Maybe it won’t be a repeat? Please? With a cherry on top?

Let’s be honest: we all remember it. December 31, 2019: a day of hopes and dreams. Oh, how wonderful 2020’s going to be! I’m going to achieve all my hopes and dreams this year! This is going to be the greatest year of all time! The clock struck midnight, and we all thought that this was the year! The year sent on a direct line from heaven!

Then Australia started burning and the world turned into a dumpster fire.

On January 26, 2020, Kobe Bean Bryant and his daughter, Gianna, were killed in a helicopter crash. January 30: the WHO labeled the coronavirus outbreak a public health emergency. On March 11, coronavirus was labeled a pandemic. And on May 25, 2020, George Floyd was killed at the hands of a police officer, and riots erupted all over the country. These are just a fraction of the depressing, heartbreaking events that occurred that year.

Now do you understand how bad of a year 2020 was?

It’s very understandable how a lot of us are worried about how 2022 could be 2020, part 2. But I’m here to tell all of you that there’s nothing to worry about. We’ll all be fineeeeeee, as long as nothing bad happens at the beginning of the year, right?

I mean,  the only thing we won’t be used to about COVID is if it gets a new name(Delta and Omnicron? What do these names even mean?).

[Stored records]
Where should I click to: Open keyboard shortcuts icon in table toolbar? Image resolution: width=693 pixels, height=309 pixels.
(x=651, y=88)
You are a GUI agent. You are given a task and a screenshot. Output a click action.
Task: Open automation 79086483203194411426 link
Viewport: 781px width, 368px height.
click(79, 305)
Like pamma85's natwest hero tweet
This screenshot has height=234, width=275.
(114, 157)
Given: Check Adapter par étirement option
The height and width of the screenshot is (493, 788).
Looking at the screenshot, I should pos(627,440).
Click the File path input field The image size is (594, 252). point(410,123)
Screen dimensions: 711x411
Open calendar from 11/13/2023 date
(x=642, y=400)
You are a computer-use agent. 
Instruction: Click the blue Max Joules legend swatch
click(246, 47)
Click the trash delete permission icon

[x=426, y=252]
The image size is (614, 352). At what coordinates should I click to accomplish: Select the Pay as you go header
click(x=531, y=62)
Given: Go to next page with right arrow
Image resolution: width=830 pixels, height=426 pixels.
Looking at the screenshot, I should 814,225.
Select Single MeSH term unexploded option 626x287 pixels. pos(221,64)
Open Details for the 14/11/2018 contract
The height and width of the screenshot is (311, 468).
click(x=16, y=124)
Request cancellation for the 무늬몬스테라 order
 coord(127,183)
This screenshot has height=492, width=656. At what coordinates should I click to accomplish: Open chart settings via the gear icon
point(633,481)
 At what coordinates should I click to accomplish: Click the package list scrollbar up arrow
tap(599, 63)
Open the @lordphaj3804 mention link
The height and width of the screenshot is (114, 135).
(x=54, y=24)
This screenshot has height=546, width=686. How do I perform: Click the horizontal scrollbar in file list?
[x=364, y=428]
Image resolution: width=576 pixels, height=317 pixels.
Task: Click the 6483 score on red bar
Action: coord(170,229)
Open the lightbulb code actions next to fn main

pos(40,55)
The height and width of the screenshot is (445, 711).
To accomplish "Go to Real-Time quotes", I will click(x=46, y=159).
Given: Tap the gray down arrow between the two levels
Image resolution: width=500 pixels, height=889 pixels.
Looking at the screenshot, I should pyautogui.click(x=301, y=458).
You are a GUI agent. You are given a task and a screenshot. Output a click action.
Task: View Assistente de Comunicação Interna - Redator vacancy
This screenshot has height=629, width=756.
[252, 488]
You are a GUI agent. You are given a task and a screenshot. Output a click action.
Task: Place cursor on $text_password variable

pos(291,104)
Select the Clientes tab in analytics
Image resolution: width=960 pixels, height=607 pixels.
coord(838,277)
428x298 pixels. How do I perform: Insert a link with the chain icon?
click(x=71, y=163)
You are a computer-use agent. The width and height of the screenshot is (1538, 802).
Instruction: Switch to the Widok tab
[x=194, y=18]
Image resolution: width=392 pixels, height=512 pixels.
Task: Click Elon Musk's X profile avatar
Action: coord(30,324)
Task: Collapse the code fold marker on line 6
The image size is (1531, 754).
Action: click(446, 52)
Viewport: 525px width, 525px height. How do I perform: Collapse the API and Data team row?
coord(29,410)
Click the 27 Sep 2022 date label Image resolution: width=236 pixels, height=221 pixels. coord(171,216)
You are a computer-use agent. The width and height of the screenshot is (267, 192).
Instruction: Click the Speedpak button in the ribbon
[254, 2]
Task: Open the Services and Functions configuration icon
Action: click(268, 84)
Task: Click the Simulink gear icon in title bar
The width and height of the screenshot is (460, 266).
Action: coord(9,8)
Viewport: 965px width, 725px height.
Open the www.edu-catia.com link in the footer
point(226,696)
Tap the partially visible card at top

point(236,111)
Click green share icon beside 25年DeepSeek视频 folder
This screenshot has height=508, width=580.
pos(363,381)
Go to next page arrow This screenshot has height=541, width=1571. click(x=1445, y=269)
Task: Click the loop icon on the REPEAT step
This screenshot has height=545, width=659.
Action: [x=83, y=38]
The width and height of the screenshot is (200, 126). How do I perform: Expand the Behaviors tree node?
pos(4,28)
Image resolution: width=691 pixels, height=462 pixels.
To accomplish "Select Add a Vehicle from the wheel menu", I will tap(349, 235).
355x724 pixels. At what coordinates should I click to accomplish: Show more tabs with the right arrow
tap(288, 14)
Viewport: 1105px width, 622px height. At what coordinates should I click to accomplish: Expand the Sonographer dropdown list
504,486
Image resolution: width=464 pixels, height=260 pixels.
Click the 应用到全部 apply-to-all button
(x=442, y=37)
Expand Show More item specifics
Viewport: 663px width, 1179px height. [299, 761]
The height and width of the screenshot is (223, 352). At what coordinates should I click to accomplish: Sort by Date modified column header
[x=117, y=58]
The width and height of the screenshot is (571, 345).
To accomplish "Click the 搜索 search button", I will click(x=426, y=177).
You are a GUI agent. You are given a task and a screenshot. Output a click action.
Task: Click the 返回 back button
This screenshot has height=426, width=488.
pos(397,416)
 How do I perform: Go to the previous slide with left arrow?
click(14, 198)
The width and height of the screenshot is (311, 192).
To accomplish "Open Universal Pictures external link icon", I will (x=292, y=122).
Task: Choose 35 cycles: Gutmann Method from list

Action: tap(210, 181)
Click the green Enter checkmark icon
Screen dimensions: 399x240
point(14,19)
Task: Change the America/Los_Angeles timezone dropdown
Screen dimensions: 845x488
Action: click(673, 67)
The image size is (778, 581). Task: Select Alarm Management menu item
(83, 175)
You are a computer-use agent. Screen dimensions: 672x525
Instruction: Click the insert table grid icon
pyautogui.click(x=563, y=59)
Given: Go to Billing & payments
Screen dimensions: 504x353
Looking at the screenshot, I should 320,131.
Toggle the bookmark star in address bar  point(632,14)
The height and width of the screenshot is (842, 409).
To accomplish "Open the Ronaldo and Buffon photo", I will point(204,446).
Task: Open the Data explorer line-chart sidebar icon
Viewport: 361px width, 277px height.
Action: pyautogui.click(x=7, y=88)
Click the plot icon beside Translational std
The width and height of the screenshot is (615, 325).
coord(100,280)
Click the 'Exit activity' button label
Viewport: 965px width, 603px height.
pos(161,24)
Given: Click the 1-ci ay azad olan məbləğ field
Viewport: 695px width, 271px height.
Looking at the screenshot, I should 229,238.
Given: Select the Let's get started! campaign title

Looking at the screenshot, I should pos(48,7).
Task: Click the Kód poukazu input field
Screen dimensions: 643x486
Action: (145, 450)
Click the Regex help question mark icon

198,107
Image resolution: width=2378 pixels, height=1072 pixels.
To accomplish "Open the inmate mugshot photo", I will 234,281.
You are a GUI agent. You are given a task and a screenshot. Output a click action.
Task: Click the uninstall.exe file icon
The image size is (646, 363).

Directions —
According to the essay about 2020, on what date did the WHO label the coronavirus outbreak a public health emergency?

Result of the task —
January 30